Collected data:
• • •

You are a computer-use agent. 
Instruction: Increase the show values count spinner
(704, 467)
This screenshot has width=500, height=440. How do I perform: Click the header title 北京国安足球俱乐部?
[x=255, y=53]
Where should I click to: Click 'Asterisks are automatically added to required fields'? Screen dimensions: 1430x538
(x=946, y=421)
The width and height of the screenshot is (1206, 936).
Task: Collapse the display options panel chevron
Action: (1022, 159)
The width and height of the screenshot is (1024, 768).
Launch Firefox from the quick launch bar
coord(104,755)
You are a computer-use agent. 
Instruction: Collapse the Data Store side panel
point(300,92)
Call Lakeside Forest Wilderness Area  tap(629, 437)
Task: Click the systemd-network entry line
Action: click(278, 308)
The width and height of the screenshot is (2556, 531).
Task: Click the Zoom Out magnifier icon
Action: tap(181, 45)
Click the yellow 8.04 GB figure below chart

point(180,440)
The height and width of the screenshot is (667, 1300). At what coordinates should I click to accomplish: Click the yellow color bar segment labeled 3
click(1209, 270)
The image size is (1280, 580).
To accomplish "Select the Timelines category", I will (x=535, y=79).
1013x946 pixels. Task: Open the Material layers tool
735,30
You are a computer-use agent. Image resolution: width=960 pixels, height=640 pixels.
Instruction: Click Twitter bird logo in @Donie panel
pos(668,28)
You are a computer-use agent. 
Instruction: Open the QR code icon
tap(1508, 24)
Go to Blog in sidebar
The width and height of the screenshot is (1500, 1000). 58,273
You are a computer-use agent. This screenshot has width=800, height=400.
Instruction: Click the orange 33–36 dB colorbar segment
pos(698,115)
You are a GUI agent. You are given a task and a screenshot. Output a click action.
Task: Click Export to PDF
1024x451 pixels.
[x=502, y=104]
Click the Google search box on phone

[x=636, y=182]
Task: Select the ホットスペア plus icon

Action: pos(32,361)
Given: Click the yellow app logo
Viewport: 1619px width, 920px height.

• • •

Write down only the closing run of lines: the one containing "Task: Click Export to PDF" and every line after it to the end of the entries, exactly.

__ANSWER AREA__
Task: Click Export to PDF
1024x451 pixels.
[x=502, y=104]
Click the Google search box on phone

[x=636, y=182]
Task: Select the ホットスペア plus icon

Action: pos(32,361)
Given: Click the yellow app logo
Viewport: 1619px width, 920px height.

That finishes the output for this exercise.